La Serbie cherche toujours sa voie, l’UE l’aidera-t-elle à la trouver ?

Mardi 29 avril, les ministres des affaires étrangères de l’UE se retrouvent à Luxembourg pour discuter des élections législatives qui se tiendront en Serbie le 11 mai. Ces élections anticipées avaient été provoquées par la démission du gouvernement de Vojislav Kostunica en mars dernier, lequel refusait de poursuivre la coalition le liant au parti pro-européen du président Boris Tadic, qui ne s’était selon lui pas opposé assez fermement à l’indépendance du Kosovo. Selon les sondages, les partis anti-européens pourraient réaliser une grande performance électorale, ce qui pousse l’UE à réagir : une des possibilités serait de remettre rapidement sur les rails l’Accord de Stabilisation et d’Association (SAA), stoppé en raison du manque de coopération de la Serbie dans l’extradition de Radovan Karadzic et Radko Mladic.
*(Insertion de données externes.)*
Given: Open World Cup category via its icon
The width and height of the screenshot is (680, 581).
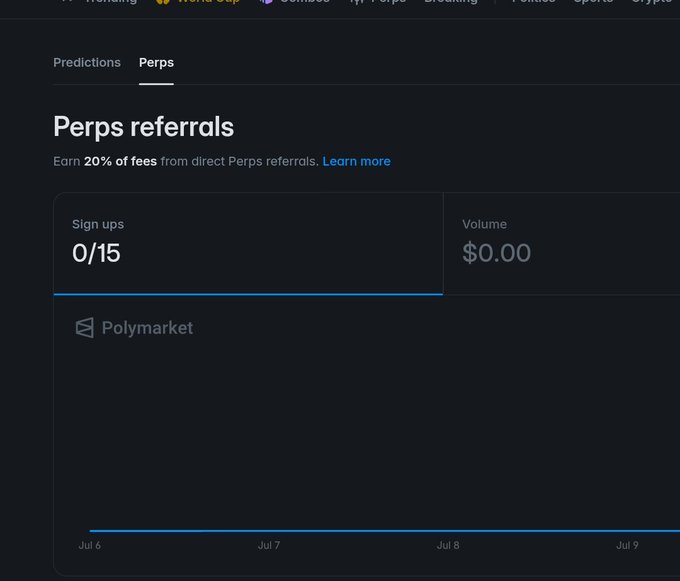Looking at the screenshot, I should tap(163, 2).
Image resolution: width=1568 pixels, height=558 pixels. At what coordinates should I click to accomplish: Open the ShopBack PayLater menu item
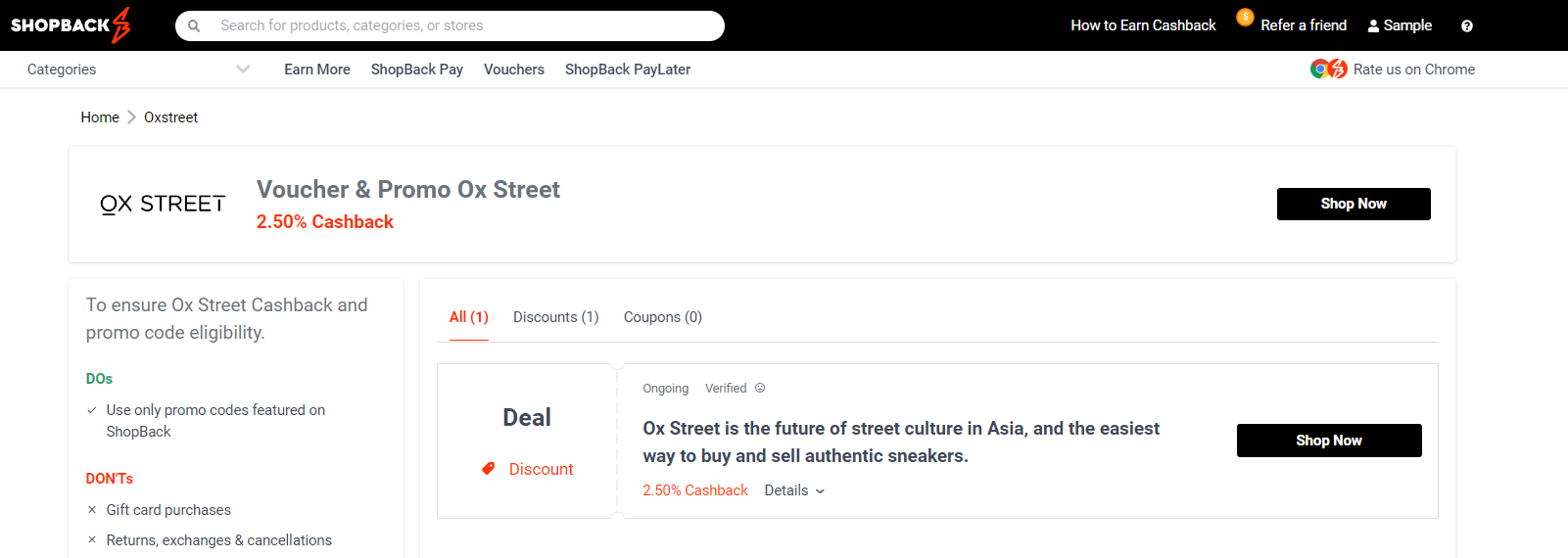(x=627, y=70)
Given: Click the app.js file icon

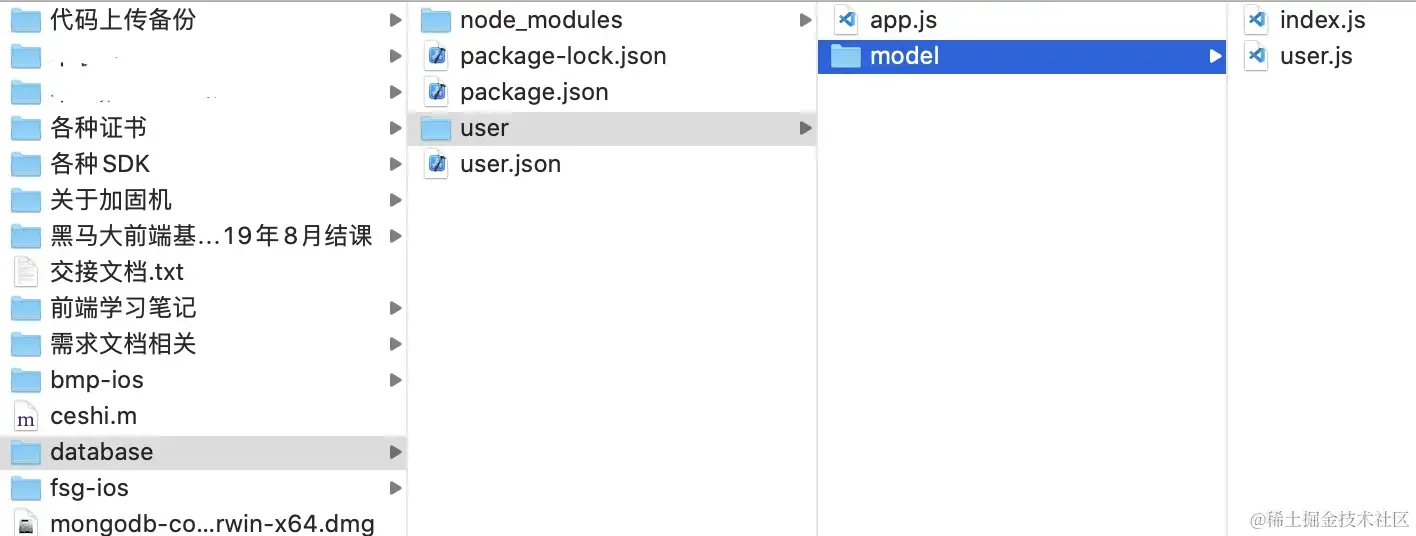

Mais le gouvernement des Pays-Bas, malgré la pression diplomatique à laquelle il est soumise, semble pour l’instant peu enclin à lâcher du lest sur ce dossier. Espérons toutefois que les Serbes, qui avaient montré leur volonté de participer à l’aventure européenne en élisant Tadic à la présidence en février 2008, ne se dédieront pas moins de six mois plus tard.